> [Given text]:
--- Start ---

The parameter allow_duplicates
for tree creation using parent-child relation is for allowing "duplicated child" in a sense that the child can be tagged to multiple parents.
For example,
import pandas as pd
from bigtree import dataframe_to_tree_by_relation
relation_data = pd.DataFrame([
["a", None], # root a
["b", "a"], # a/b
["c", "a"], # a/c
["b", "c"], # a/c/b - note that b now exist in two locations a/b and a/c/b
["d", "b"], # d is child of b - but which b?
])
# Running the following code with allow_duplicates=False will throw error
root = dataframe_to_tree_by_relation(relation_data, allow_duplicates=True)
root.show()
"""
a
├── b
│ └── d
└── c
└── b
└── d
"""
From above, the parameter allow_duplicates
allow Node d
to be tagged to multiple parent Node b
(from a/b
and a/c/b
).
For your issue, the error is due to the node already existing i.e., if a/b/d
is created, we cannot add another Node d
under Node b
and this has nothing to do with allow_duplicates
parameter. From your data, it seems like you have duplicated parent-child relation which results in the same child node being created again that is tagged to the same parent node. You can deduplicate your data and it should work.
import pandas as pd
from bigtree import dataframe_to_tree_by_relation
df = pd.read_csv("sample.csv")
df = df.drop_duplicates(subset=["item", "parent"])
root = dataframe_to_tree_by_relation(df, child_col="item", parent_col="parent", allow_duplicates=True)

--- End ---

> [Required task 1]:
Repeat the entries starting at the line that contains "Given: Switch to pivot table view" and ending at the end of the entries, leaving out the pictures.
The bigtree answer and the entries are unrelated to each other.

> [Dataset excerpts]:

--- Start ---

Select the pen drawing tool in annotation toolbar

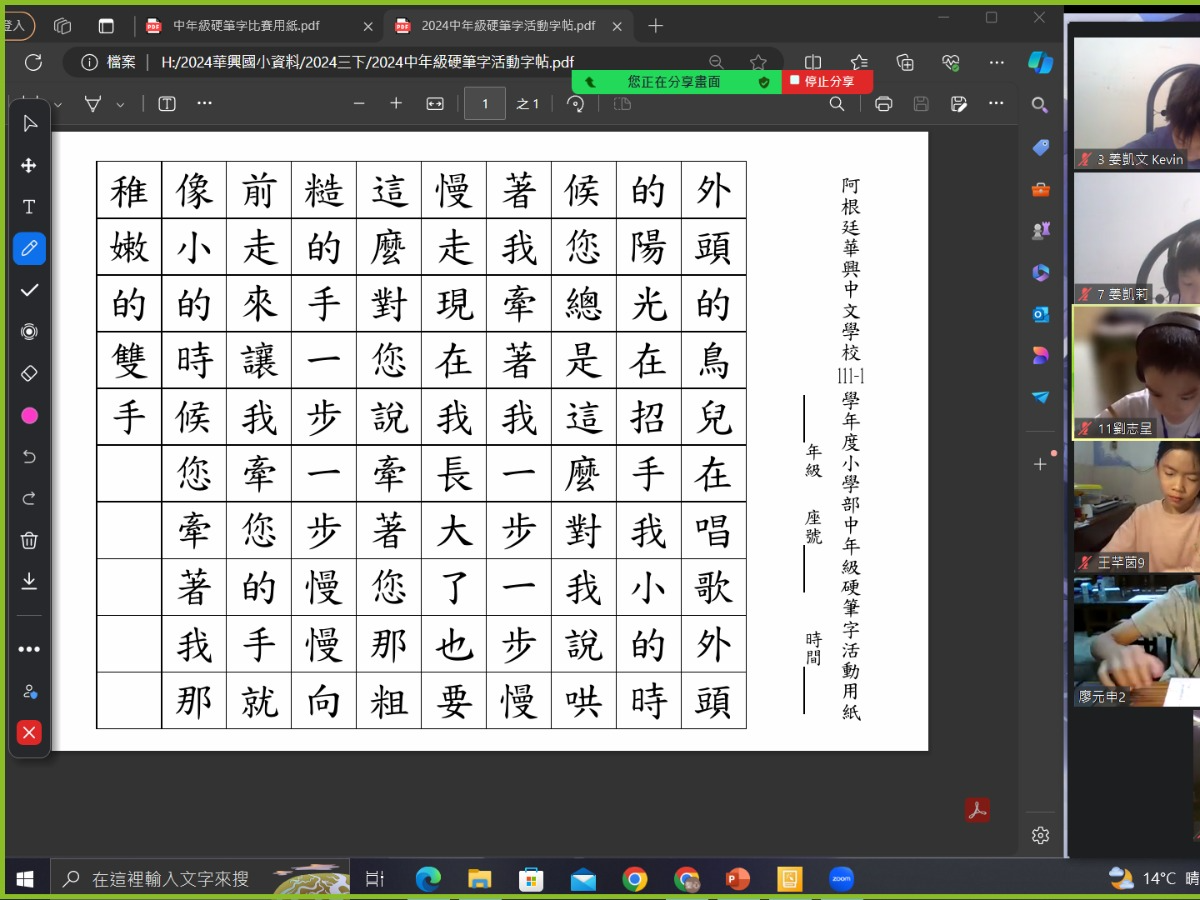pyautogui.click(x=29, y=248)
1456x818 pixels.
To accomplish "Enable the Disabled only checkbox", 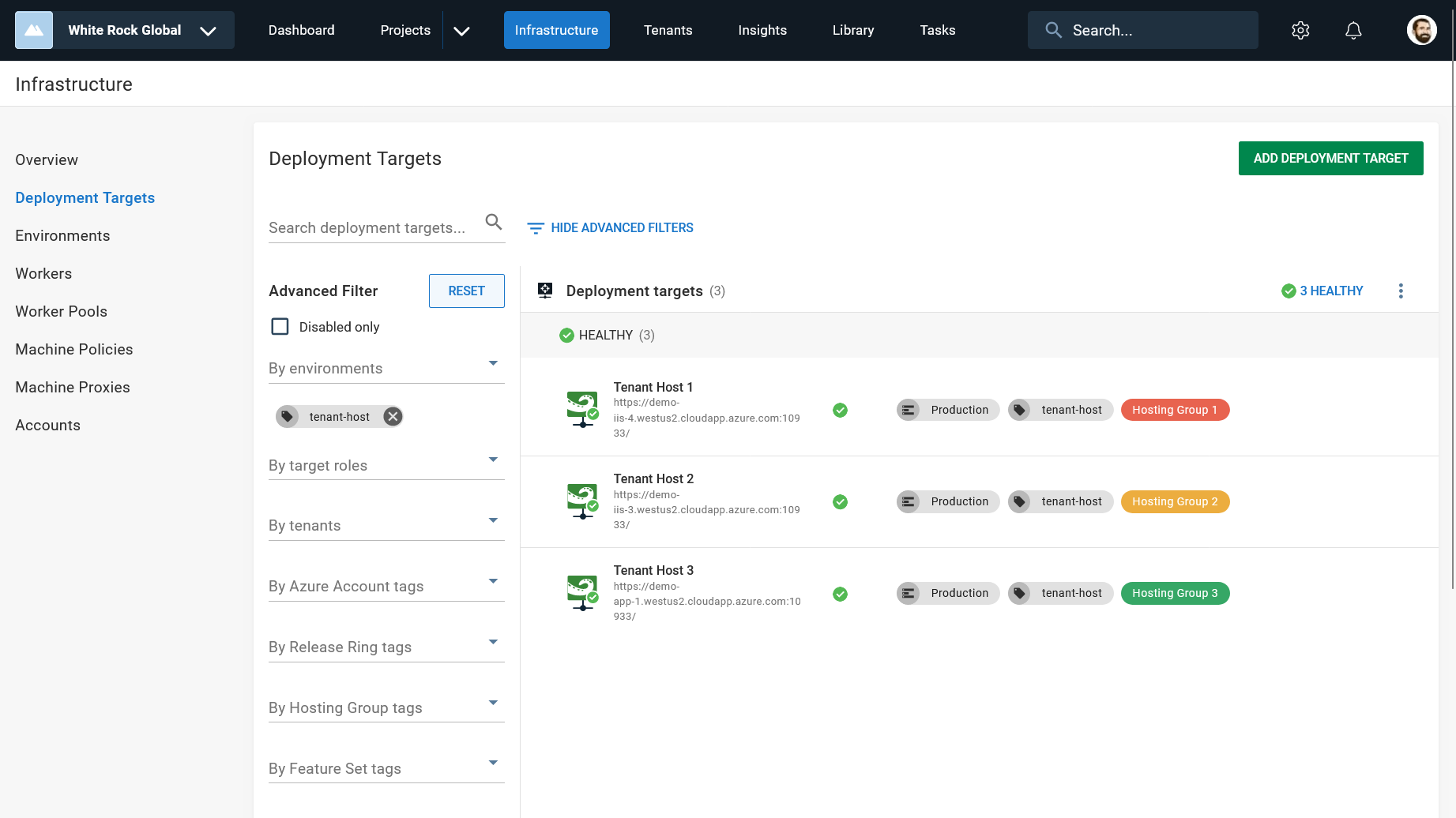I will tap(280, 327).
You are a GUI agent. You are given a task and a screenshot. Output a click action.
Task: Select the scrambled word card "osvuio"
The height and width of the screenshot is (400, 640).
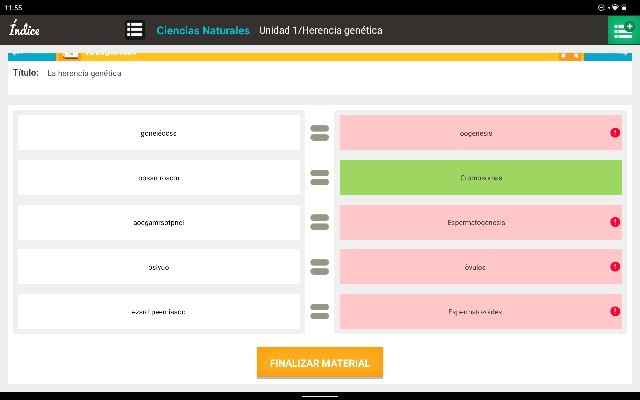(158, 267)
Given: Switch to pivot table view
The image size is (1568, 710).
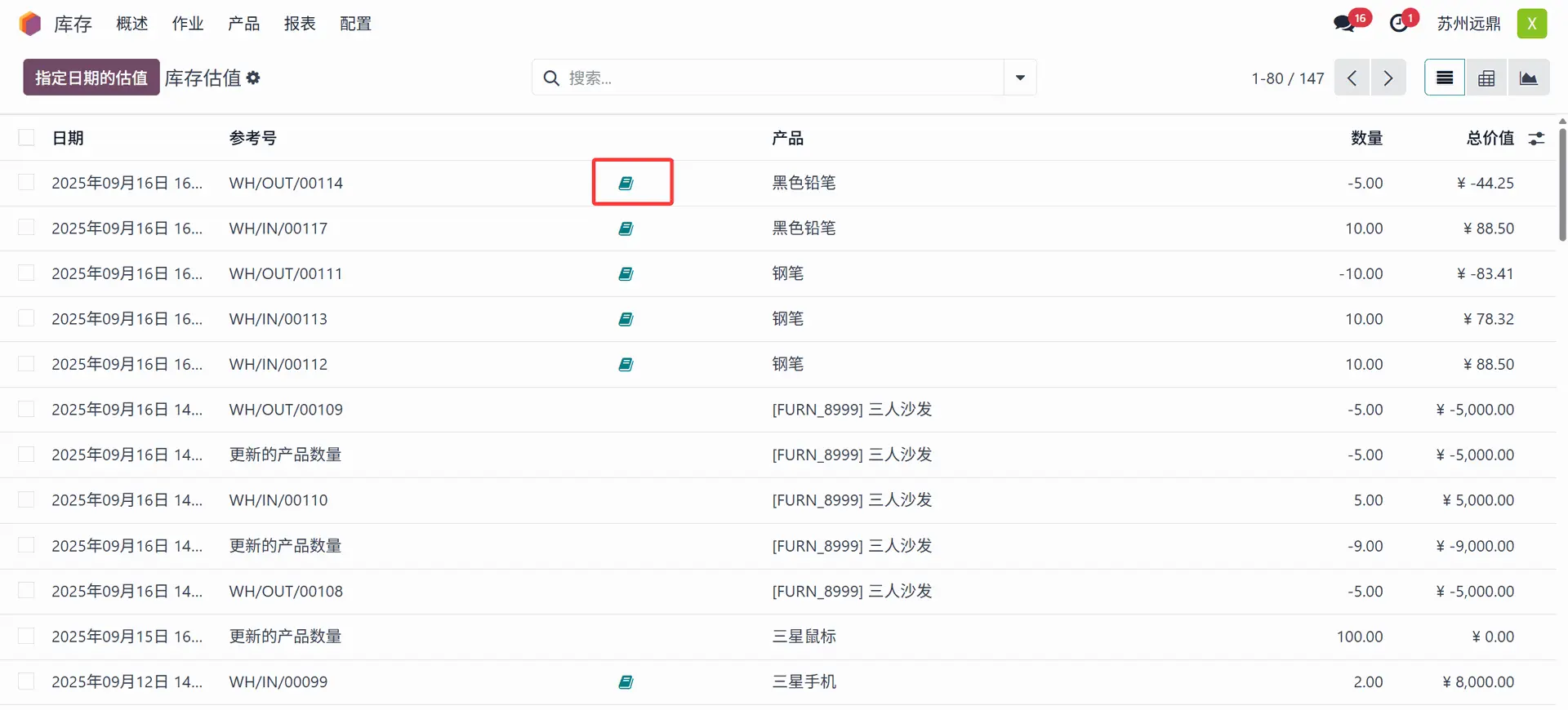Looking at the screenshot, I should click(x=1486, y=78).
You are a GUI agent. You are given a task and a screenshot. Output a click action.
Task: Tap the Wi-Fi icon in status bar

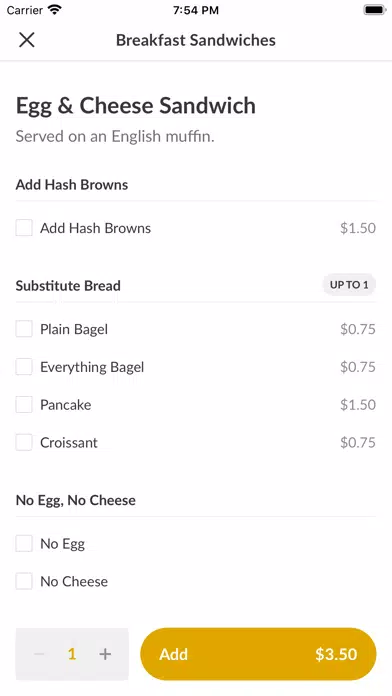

--- End ---

> [Required task 2]:
Rewrite the bigtree answer starting at "# Running the" and ending at "root.show()", swapping "root" for "tree".

> [Complete answer 1]:
Given: Switch to pivot table view
The image size is (1568, 710).
Looking at the screenshot, I should click(x=1486, y=78).
You are a GUI agent. You are given a task and a screenshot. Output a click action.
Task: Tap the Wi-Fi icon in status bar

> [Complete answer 2]:
# Running the following code with allow_duplicates=False will throw error
tree = dataframe_to_tree_by_relation(relation_data, allow_duplicates=True)
tree.show()